Milhares na rua em Valência para pedir demissão de Mazón

Uma nova manifestação convocada por organizações sociais, cívicas e sindicatos de esquerda da Comunidade Valenciana juntou, este sábado, milhares de pessoas nas ruas de Valência para exigir a demissão do presidente da Generalitat, Carlos Mazón.

© LUSA/MANUEL BRUQUE

Depois de uma manifestação que reuniu 130 mil pessoas pelas ruas da cidade há três semanas para pedir a demissão do Conselho e também de Mazón, a concentração de hoje teve o mesmo objetivo e aconteceu um dia depois de se ter assinalado um mês das cheias na região que causaram 222 mortes e quatro desaparecidos.

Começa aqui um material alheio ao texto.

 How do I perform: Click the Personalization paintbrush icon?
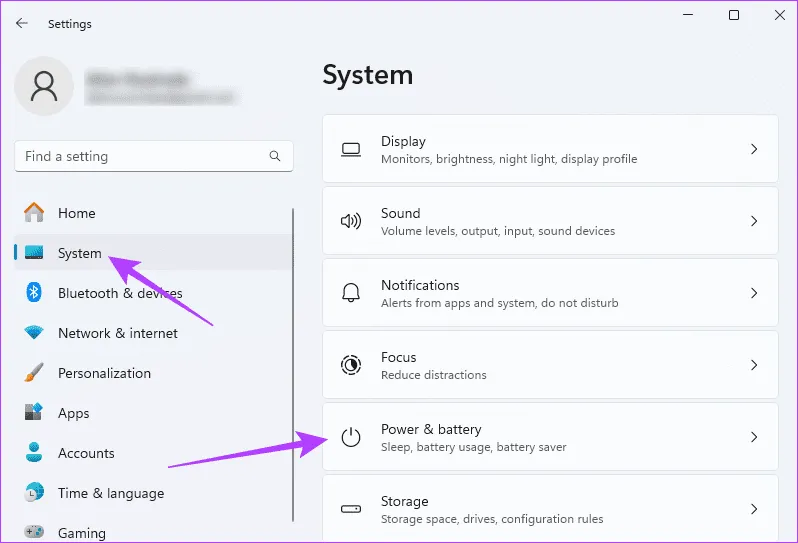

Minutos antes do início da marcha, uma das porta-vozes das entidades organizadoras, Anna Oliver, lamentou que, após a manifestação de 9 de novembro, o presidente da Generalitat tenha feito uma “aparição vergonhosa” no parlamento regional, onde “não se desculpou nem deu nenhuma explicação razoável” pelo ocorrido e “só vendeu fumaça”.

Um mês depois, as vilas e cidades “continuam destruídas” e o Governo valenciano está “moral e eticamente incapaz” de levar a cabo a reconstrução, segundo Oliver, que acrescentou: “São o governo da destruição, militarizado, que só está a dar dinheiro a empresas punidas e ligadas a casos de corrupção”.

Por isso, pediu que se apurem as responsabilidades “do governo de Mazón e do senhor Mazón em concreto”.

Esta concentração ocorre um dia depois de 30 municípios valencianos afetados pela intempérie terem saído às ruas na tarde que marcou um mês desde a tragédia para exigir também a demissão de Mazón pela sua “gestão desastrosa” durante a emergência.

Nestas mobilizações, os participantes fizeram soar nos seus telemóveis o mesmo alarme ES-Alert da Proteção Civil que soou às 20.11 horas do dia 29 de outubro à população, recomendando que se evitasse qualquer tipo de movimento na província de Valência.